Fresacher Toleranzgespräche 2016 weiten Programm aus

"Wenn wir uns nicht um die Bedingungen jenseits der Grenzen kümmern, werden die Menschen zu uns kommen", sagte Hannes Swoboda, Präsident des Kuratoriums Denk.Raum.Fresach bei der Programmpräsentation in Wien. (Foto: Michael Jeuter)
„Wenn wir uns nicht um die Bedingungen jenseits der Grenzen kümmern, werden die Menschen zu uns kommen“, sagte Hannes Swoboda, Präsident des Kuratoriums Denk.Raum.Fresach bei der Programmpräsentation in Wien. (Foto: Michael Jeuter)

Grenzen Europas und Folgen des Klimawandels im Mittelpunkt

Wien/Fresach (epdÖ) – Die Grenzen Europas, Menschenrechte und die Folgen des Klimawandels stehen im Mittelpunkt der Europäischen Toleranzgespräche 2016 im Kärntner Bergdorf Fresach. „Grenzen sind auch Orte des Willkommens“, sagte Hannes Swoboda, Präsident des Kuratoriums Denk.Raum.Fresach bei der Programmpräsentation am Dienstagabend, 3. November, in Wien. Beim erfolgreichen Start im Mai dieses Jahres sei klar geworden, dass „Toleranz mehr bedeutet als tolerieren“, nämlich „einen Dialog eingehen, durchaus auch Differenzen sehen und den Anderen anzuerkennen“, so der Europapolitiker. Die Toleranzgespräche wollen die „Debatte zu den Menschen vor Ort bringen“ und die Region einbeziehen. Zur Flüchtlingskrise erklärte Swoboda: „Wenn wir uns nicht um die Bedingungen jenseits der Grenzen kümmern, werden die Menschen zu uns kommen.“ Wenn etwa durch den Klimawandel ganze Regionen im Wasser verschwinden, werde es genauso zu Wanderungen kommen wie bei Kriegen. Der Wohlstand in Europa lasse sich nur halten, „wenn wir mehr dafür sorgen, dass in unserer Nachbarschaft ähnliche Bedingungen herrschen“.

Der Klimawandel sei Teil des globalen Wandels, „wir bewegen uns längst schon an den Grenzen des Machbaren“, meinte Verena Winiwarter von der Alpen-Adria-Universität Klagenfurt. Krieg sei „der größte Ressourcenfresser“, ohne Frieden gebe es keine Nachhaltigkeit. Voraussetzung für den Frieden sei Toleranz, wenn man etwa Lebensformen, die „nicht im Mainstream sind“ mit Toleranz begegne, stärke dies eine Gesellschaft. Generell sieht Winiwarter „Toleranz als wesentlich unterschätzte Ressource“. Am Denkraum Fresach überzeugt sie, „dass wir nicht über andere, sondern miteinander sprechen“.

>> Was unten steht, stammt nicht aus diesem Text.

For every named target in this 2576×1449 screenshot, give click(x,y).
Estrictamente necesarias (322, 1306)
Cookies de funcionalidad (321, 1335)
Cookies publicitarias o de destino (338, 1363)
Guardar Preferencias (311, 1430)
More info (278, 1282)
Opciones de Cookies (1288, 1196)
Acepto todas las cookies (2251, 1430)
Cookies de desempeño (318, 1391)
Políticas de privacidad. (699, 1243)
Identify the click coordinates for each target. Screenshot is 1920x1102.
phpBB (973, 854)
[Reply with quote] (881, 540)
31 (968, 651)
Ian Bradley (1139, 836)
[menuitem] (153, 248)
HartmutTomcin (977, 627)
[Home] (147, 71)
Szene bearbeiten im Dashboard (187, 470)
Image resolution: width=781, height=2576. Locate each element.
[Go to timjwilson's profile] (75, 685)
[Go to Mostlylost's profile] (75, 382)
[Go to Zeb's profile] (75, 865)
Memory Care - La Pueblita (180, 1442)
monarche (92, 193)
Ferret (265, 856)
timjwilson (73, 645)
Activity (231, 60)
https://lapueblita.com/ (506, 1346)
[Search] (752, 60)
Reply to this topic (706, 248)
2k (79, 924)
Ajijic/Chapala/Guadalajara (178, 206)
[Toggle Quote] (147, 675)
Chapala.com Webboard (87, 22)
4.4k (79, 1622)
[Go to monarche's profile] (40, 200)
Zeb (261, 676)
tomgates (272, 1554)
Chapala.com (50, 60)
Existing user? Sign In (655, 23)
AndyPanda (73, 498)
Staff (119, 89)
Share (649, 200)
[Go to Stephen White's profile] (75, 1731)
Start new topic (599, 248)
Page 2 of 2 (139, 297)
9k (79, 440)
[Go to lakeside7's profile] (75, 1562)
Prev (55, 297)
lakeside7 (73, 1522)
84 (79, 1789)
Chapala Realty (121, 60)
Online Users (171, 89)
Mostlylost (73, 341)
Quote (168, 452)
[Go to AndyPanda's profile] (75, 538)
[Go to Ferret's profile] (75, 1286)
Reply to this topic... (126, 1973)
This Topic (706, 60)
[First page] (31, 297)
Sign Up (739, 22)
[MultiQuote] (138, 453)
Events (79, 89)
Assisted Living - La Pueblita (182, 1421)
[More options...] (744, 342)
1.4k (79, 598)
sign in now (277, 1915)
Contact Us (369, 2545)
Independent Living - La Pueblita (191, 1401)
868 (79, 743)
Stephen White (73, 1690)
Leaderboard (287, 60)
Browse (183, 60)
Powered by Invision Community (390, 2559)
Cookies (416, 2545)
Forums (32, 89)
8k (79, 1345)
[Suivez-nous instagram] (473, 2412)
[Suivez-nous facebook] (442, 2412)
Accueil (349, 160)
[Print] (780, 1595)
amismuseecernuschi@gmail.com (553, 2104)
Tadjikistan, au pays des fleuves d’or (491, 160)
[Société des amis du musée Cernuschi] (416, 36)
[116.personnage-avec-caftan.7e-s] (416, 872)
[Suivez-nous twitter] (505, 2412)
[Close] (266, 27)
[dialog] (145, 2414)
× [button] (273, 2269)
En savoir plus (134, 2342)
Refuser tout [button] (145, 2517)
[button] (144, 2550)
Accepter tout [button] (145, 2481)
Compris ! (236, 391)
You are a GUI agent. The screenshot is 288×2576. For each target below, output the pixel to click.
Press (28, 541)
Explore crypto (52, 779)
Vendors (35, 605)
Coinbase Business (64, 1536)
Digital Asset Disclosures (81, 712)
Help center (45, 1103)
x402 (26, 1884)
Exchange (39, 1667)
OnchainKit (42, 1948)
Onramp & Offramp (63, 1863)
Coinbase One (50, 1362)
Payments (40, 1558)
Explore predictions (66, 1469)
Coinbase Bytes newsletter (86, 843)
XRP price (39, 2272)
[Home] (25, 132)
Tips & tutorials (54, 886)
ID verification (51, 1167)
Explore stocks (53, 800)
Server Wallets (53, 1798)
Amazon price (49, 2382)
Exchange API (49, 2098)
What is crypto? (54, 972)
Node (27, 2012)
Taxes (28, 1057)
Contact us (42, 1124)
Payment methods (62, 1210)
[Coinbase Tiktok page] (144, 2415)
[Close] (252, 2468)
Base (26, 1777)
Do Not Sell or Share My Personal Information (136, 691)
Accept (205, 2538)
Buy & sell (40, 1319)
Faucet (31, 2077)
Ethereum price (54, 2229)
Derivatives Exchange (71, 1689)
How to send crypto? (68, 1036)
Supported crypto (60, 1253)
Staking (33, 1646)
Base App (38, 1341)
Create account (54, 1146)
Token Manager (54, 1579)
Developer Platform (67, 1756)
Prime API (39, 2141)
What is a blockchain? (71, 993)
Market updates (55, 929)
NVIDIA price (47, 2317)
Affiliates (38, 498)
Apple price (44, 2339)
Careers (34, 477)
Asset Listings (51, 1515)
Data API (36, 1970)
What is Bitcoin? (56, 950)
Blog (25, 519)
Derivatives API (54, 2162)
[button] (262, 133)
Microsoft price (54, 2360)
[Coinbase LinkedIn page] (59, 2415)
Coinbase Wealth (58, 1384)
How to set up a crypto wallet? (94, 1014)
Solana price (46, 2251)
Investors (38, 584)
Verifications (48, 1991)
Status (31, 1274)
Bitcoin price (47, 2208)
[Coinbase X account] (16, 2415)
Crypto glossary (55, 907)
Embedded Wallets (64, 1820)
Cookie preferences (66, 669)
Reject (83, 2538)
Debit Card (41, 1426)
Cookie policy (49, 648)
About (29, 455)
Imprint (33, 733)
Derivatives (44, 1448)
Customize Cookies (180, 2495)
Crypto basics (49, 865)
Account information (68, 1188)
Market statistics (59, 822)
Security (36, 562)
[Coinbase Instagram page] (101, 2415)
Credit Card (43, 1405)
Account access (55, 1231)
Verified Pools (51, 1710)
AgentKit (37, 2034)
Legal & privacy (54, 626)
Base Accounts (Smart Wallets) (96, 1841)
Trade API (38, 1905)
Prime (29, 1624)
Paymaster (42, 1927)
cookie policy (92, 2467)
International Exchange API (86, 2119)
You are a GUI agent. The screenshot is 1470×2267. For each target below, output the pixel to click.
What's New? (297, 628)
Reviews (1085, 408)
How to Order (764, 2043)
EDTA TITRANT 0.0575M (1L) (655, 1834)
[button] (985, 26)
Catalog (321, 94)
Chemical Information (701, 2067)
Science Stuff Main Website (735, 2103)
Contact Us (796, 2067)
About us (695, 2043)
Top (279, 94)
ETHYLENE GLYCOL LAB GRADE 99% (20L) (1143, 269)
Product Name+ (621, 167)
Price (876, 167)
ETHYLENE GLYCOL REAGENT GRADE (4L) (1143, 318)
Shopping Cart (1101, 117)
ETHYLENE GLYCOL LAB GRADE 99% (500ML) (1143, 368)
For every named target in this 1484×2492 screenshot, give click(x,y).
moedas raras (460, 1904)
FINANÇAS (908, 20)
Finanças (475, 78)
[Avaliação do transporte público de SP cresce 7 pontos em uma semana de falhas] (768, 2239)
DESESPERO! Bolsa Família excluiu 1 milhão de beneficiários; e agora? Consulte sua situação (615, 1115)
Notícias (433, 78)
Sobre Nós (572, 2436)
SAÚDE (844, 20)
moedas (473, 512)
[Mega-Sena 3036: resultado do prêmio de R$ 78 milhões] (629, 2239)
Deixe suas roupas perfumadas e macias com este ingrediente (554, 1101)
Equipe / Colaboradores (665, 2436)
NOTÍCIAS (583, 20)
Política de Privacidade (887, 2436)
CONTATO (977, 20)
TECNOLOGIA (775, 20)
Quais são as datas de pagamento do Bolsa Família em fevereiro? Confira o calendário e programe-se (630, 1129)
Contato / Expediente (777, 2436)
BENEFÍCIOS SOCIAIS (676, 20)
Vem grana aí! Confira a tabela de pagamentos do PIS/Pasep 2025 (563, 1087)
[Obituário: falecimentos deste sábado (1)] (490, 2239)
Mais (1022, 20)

Beeindruckt vom deutlich erweiterten Programm – 2016 werden etwa 30 statt zuletzt 15 AutorInnen nach Fresach kommen – zeigte sich auch der evangelisch-lutherische Bischof Michael Bünker. Der für die Geschichte der Protestanten so wichtige Ort Fresach bekomme durch die Toleranzgespräche „zentrale Bedeutung“. Spannende Diskurse und bereichernde Begegnungen erwartet auch der Kärntner Superintendent Manfred Sauer, der die Toleranzgespräche mitinitiiert hatte. „Mit dem Rückenwind der ersten Veranstaltung haben wir uns fast nahtlos an die Planung für 2016 gemacht und mit dem Schwerpunkt Klimawandel und Migration ein Thema festgelegt, das uns im Augenblick alle fordert und beschäftigt“, betont er gegenüber dem Evangelischen Pressedienst. Durch die anhaltende Flüchtlingsbewegung werde der Begriff Klimawandel weiter gefasst, so werde das Programm auch die Auswirkungen verstärkter Zuwanderung auf Kultur und Religiosität thematisieren. Die Liste der ReferentInnen, die bereits zugesagt haben, verheiße „Horizonterweiterung und wichtige Erkenntnisse“, ist Sauer überzeugt.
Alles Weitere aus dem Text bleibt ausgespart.